Соглашаясь войти в коалиционное правительство, Исполком выставил ряд условий: пересмотр соглашений с союзниками, скорейшее прекращение войны, дальнейшая «демократизация» вооруженных сил, аграрная политика, создающая условия для распределения земли среди крестьян, немедленный созыв Учредительного собрания. Правительство, со своей стороны, требовало, чтобы Исполком признал его единственной властью в стране, могущей в случае необходимости применить силу, и единственной инстанцией, командующей вооруженными силами. Представители правительства и Исполкома провели несколько дней в начале мая в переговорах об условиях коалиции. Окончательное соглашение было достигнуто в ночь с 4 на 5 мая, и новые члены кабинета вступили в должность. Спокойный и безвредный князь Львов остался на посту премьер-министра; Гучков и Милюков формально ушли в отставку. Портфель министра иностранных дел достался кадету М.И.Терещенко — выбор странный, поскольку Терещенко, молодой предприниматель, был неопытен и никому не известен. Все, однако, знали, что он, как и Керенский, принадлежал к масонам: высказывались подозрения, что он получил назначение благодаря масонским связям. Керенский возглавил военное министерство.
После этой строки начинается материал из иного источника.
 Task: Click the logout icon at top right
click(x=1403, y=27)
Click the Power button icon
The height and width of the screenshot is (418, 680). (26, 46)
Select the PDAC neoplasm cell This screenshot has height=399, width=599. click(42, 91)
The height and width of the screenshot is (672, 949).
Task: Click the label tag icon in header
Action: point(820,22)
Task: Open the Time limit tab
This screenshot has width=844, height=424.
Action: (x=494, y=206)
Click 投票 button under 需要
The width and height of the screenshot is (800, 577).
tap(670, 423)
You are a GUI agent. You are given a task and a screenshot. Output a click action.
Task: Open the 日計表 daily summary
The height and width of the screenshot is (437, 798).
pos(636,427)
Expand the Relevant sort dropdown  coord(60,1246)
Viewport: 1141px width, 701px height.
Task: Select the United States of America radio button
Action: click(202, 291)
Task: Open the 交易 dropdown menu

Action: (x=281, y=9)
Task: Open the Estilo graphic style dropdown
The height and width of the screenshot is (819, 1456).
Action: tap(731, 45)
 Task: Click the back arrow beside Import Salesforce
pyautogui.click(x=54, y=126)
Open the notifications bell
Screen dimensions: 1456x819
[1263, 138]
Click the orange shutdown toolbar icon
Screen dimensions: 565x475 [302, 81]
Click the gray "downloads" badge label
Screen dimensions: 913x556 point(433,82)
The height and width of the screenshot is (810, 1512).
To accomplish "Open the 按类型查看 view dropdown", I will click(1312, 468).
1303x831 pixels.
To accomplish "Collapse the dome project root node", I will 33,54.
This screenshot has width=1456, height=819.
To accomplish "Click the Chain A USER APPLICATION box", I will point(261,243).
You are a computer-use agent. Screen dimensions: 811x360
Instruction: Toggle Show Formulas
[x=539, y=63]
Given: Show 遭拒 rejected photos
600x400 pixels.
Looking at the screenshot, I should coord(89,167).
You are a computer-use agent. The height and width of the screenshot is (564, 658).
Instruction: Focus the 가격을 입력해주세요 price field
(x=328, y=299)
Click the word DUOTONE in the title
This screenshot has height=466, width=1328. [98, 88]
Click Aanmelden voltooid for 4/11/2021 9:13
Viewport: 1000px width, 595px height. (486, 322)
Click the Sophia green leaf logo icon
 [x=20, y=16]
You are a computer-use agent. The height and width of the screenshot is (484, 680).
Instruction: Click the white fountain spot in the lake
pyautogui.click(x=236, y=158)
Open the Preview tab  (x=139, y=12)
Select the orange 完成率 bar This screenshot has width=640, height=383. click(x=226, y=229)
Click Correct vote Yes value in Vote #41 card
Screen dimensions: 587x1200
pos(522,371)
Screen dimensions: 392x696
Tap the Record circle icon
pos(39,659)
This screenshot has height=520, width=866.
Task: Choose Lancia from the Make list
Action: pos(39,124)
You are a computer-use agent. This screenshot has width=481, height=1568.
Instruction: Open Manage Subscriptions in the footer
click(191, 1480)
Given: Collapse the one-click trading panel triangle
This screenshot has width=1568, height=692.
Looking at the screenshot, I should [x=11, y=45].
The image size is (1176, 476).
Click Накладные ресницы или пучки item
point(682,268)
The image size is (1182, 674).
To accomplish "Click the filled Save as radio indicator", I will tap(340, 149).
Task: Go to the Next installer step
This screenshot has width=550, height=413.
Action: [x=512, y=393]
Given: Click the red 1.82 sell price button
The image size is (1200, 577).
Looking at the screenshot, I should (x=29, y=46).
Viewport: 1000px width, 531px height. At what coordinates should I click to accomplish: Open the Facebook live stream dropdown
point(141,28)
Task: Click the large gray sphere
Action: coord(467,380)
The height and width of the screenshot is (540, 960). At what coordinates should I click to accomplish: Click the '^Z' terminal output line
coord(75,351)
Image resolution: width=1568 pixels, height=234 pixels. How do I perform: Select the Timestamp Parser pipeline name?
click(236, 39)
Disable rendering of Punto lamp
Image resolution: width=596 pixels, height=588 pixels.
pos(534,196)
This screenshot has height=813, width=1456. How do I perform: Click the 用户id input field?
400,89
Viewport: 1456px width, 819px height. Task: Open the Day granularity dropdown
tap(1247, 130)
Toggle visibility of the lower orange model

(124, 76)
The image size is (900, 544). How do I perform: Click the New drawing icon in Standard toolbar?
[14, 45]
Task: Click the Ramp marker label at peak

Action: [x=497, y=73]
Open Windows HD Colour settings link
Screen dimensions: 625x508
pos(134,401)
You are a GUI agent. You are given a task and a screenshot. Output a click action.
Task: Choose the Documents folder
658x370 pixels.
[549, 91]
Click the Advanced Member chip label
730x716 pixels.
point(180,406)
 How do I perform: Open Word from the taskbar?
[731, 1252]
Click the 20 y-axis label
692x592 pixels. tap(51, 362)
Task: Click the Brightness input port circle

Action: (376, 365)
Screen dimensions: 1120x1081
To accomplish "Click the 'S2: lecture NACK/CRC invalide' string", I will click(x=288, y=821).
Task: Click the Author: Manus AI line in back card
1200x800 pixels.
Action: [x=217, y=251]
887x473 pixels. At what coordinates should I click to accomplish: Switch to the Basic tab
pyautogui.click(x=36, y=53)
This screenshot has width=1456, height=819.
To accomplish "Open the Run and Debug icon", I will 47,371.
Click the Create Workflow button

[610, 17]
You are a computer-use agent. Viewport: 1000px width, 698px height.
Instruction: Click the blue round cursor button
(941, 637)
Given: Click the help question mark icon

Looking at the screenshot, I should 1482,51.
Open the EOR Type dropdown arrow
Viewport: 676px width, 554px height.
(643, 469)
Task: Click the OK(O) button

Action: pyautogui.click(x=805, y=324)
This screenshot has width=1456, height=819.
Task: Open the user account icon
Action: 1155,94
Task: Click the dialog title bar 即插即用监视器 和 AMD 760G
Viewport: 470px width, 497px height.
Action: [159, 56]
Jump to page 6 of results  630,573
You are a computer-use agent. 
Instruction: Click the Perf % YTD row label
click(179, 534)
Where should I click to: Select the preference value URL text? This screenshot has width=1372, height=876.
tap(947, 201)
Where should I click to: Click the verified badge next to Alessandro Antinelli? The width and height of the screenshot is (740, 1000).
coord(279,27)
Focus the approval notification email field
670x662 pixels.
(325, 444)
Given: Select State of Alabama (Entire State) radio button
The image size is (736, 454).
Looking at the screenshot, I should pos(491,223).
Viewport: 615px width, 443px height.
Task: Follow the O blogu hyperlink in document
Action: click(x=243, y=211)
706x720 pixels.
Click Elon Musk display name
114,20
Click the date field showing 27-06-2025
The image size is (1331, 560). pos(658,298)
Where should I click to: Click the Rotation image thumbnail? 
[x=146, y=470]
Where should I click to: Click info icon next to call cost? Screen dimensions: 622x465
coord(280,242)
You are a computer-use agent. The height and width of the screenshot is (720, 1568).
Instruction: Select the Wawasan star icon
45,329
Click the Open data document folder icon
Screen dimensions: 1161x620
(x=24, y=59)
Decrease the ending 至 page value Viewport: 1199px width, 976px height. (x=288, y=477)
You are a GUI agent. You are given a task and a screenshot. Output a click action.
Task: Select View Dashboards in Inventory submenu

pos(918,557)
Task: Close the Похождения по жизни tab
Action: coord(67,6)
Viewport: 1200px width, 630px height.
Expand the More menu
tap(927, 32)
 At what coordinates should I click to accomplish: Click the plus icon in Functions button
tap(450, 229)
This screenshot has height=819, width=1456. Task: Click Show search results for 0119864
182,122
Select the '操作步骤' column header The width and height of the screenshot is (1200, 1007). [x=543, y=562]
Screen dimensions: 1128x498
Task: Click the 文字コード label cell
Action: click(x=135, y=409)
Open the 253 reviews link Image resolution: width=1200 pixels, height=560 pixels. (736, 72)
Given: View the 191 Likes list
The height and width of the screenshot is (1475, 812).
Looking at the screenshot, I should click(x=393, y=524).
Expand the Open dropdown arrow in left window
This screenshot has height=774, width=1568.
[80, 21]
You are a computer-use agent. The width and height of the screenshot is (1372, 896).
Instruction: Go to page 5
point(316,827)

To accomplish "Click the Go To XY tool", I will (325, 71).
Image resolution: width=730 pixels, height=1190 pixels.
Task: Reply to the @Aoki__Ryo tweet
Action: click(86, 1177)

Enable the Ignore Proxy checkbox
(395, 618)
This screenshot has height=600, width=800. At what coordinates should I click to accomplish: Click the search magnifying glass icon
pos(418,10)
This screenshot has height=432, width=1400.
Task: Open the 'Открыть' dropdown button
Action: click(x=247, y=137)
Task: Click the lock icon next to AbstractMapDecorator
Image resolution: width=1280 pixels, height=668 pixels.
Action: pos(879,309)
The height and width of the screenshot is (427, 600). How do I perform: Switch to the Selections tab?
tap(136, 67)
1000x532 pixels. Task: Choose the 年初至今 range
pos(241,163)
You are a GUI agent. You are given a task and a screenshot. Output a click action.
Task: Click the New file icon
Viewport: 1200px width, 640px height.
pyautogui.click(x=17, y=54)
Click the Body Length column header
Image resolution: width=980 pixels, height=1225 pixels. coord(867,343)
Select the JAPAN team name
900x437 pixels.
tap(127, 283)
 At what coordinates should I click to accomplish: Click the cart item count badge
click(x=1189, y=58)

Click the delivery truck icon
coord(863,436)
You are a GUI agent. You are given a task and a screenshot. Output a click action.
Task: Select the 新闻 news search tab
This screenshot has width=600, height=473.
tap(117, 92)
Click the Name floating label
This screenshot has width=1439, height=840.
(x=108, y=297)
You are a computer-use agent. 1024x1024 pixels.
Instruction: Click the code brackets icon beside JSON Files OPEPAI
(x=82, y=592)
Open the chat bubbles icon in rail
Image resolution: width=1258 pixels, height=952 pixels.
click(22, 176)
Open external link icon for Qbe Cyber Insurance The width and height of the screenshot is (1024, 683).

Он тоже не обладал достаточным для этой должности опытом, но был в Советах видной фигурой, а его ораторские способности должны были воодушевлять войска при подготовке к летнему наступлению. В коалиционное правительство вошли шестеро социалистов и среди них Чернов, получивший портфель министра земледелия, и Церетели, ставший министром почт и телеграфов. Кабинет этот просуществовал всего два месяца.
Майские соглашения отчасти сгладили ненормальности двоевластия, при котором народ не мог разобраться, кто же осуществляет верховную власть в стране. Принятие этих соглашений указывало не только на растущее чувство безнадежности, но и на возмужание социалистической интеллигенции, и в этом смысле было симптомом положительным. Объединившее «буржуазию» и «демократию», новое правительство обещало стать более эффективным, чем старое, в котором обе группировки противостояли друг другу. Но соглашения создали и новые проблемы. Войдя в правительство, ведущие социалисты лишились возможности находиться в оппозиции. Теперь они, как члены кабинета, автоматически несли ответственность за все, что происходило в стране. Одновременно большевики, отказавшиеся участвовать в коалиции, очутились в положении стражей русской революции. Поскольку же под управлением безнадежно некомпетентных либералов и социалистической интеллигенции дела шли все хуже, большевики казались единственно мыслимыми спасителями России.
Временное правительство оказалось в классически двусмысленном неприятном положении умеренных революционеров, перехвативших бразды правления из рук слабеющей власти. «Мало-помалу, — писал, проведя сравнительный анализ революций, Крейн Бринтон, — умеренные начинают терять то доверие, которое они приобрели как противники старого режима; все более и более недовольства вызывают они как наследники старого режима. Вынужденные стать в оборону, они совершают ошибку за ошибкой, отчасти потому, что не привыкли обороняться». Неспособные вынести самое мысль, что они «отстают в революционном процессе», не в силах порвать со своими противниками слева, умеренные не могут никого удовлетворить и вынуждены уступить дорогу лучше организованным, лучше укомплектованным, более целеустремленным соперникам79.